At the start of my freshman year, I made the mistake of getting a new, “edgy” haircut. One night before a sorority dinner with my pledge sisters, I checked my hair in the mirror and felt like a faded pastel sweater in the back of a dusty closet. My hair was boring as shit. Sure my hair was long, thick, and envied by the dry-haired girls on campus, but I didn’t feel especially sexy. I wanted to look like a hard hippie bitch who lives under the boardwalk in the summer, letting the sand fall from beneath people’s sandals, through the wooden cracks and into her hair. I wanted blood and rebellion and to flood the world with waterfalls of patriarchal tears and for boys like Drake to want me so bad– all of this from one haircut. So I told my friend Marcia, a fabulously grungy hair fashionista who shares the same hair stylist as Megan Fox, what I wanted and asked if she could cut it for me. I told her to chop off my princess locks and turn me into an acid popping version of Brooke Shields from Blue Lagoon who could be fittingly seen at either a bougie nightclub in New York or at a homeless youth shelter in Hawaii with everyone holding hands around a bonfire, singing inspirational Christian rock.
“After I cut your hair, you’re gonna look so hot. 100% swipe right. Trust me,” said Marcia with a slow, seductive wink. And I did.

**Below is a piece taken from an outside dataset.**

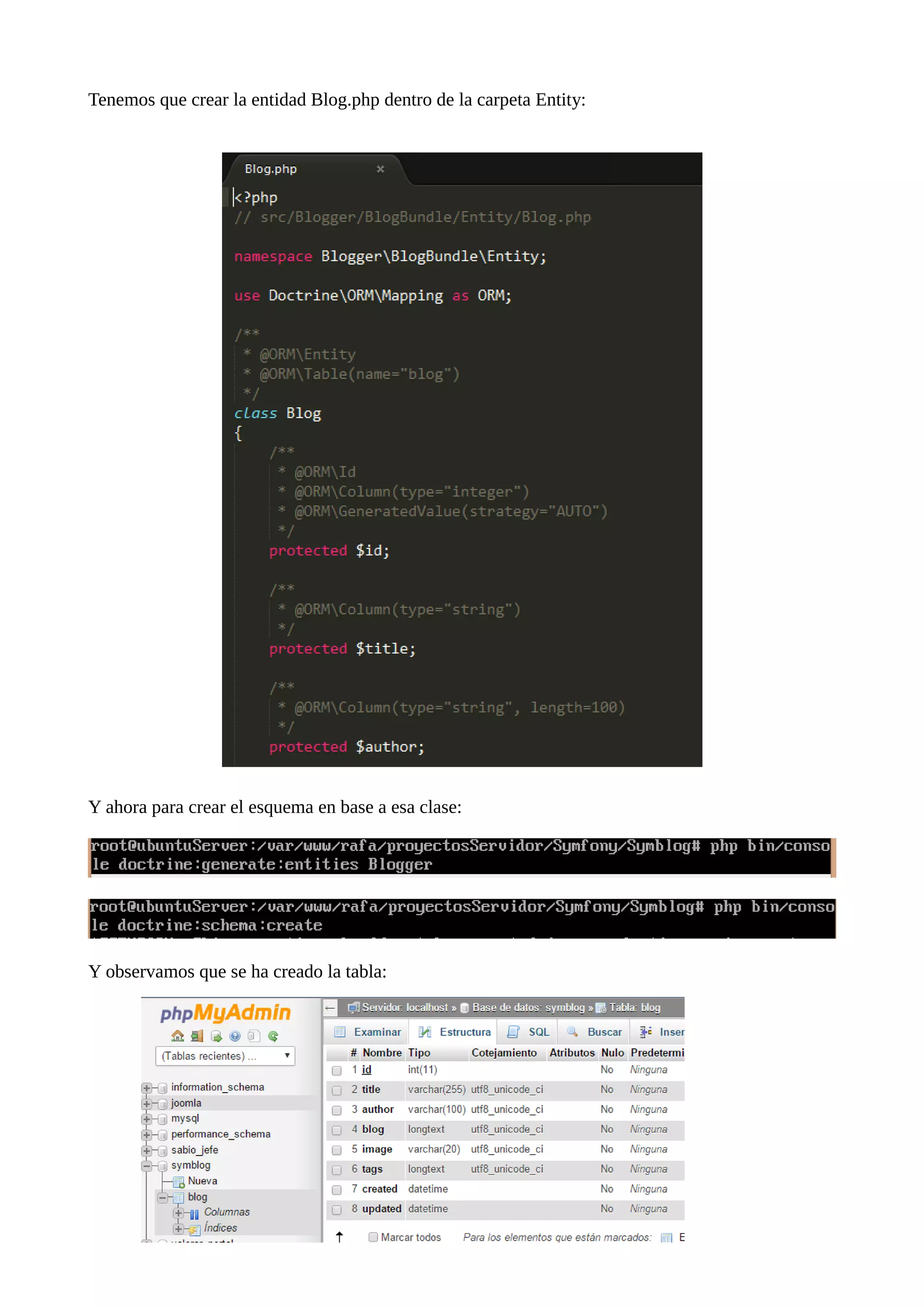Click the collapse panel arrow icon
The image size is (924, 1308).
tap(330, 1008)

I sat down in Marcia’s room, subject to her nimble working hands with a fresh white table cloth draped over me. Time passed slowly as we watched an old episode of Hannah Montana and wondered whatever the hell happened to the Jonas Brothers. “Miley and Nick should have gotten married. They’re like the perfect Disney couple,” said one of my pledge sisters. “What the hell? You’re so corny, Diandra; Miley is queen and Nick is boring,” retorted Marcia. I laughed at that but started to grow anxious without a mirror to monitor Marcia’s work. Finally, Marcia asked “Is this okay?” as we walked to the bathroom mirror. I shrieked and cupped my hands over my mouth. Then I shrieked again for an extended period of time. My long brown hair was butchered into short curly stubs that resembled poop larvae while random patches of hair were missing from my head. On the sides, some pieces were so thinned and far apart that my hair looked like dried cactus needles. My breath came in painfully quick gasps. “Oh my God, I’m so sorry! You don’t like it?” The rest of my pledge sisters came in and gasped with eyes more shocked than mine. “Girl, you bald!” one of them said, smacking her legs and laughing out loud. Marcia turned to me and kept saying, “I’m sorry, I didn’t mean to cut it so short.” Hot tears began to well in my eyes. I wanted to smack all of them in the face, so I left the room.

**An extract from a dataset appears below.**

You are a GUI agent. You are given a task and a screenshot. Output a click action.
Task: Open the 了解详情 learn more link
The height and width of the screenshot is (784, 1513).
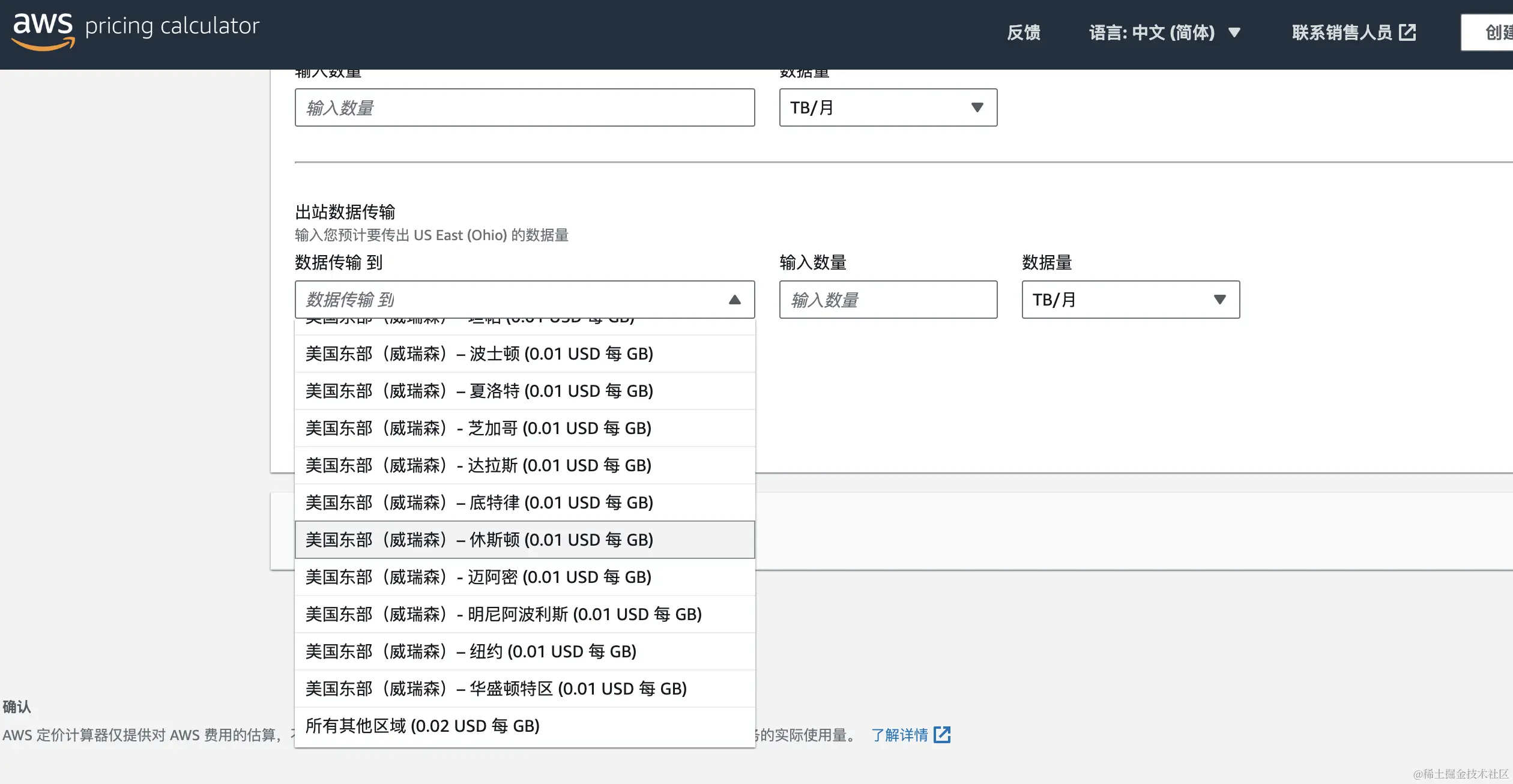899,734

When the laughter died down and they saw that I was hurt, they followed me and someone suggested trying a curling iron to make the hair lie down a bit. Desperate to remedy this colossal fail, I tried this but realized that my hair was too short to even fit around the curlers. I started to tear up again, frustrated by all the absurdity, but ended up laughing my head off. After trying out all the possible solutions and eventually damaging my hair even more, I decided to wear a cute hat every time I stepped out; fortunately, it was winter and I would only wear it long enough for my hair to grow back. Even though I’m still friends with Marcia and shade her at every appropriate occasion, I never let that hipster wannabe fuck with my shit again.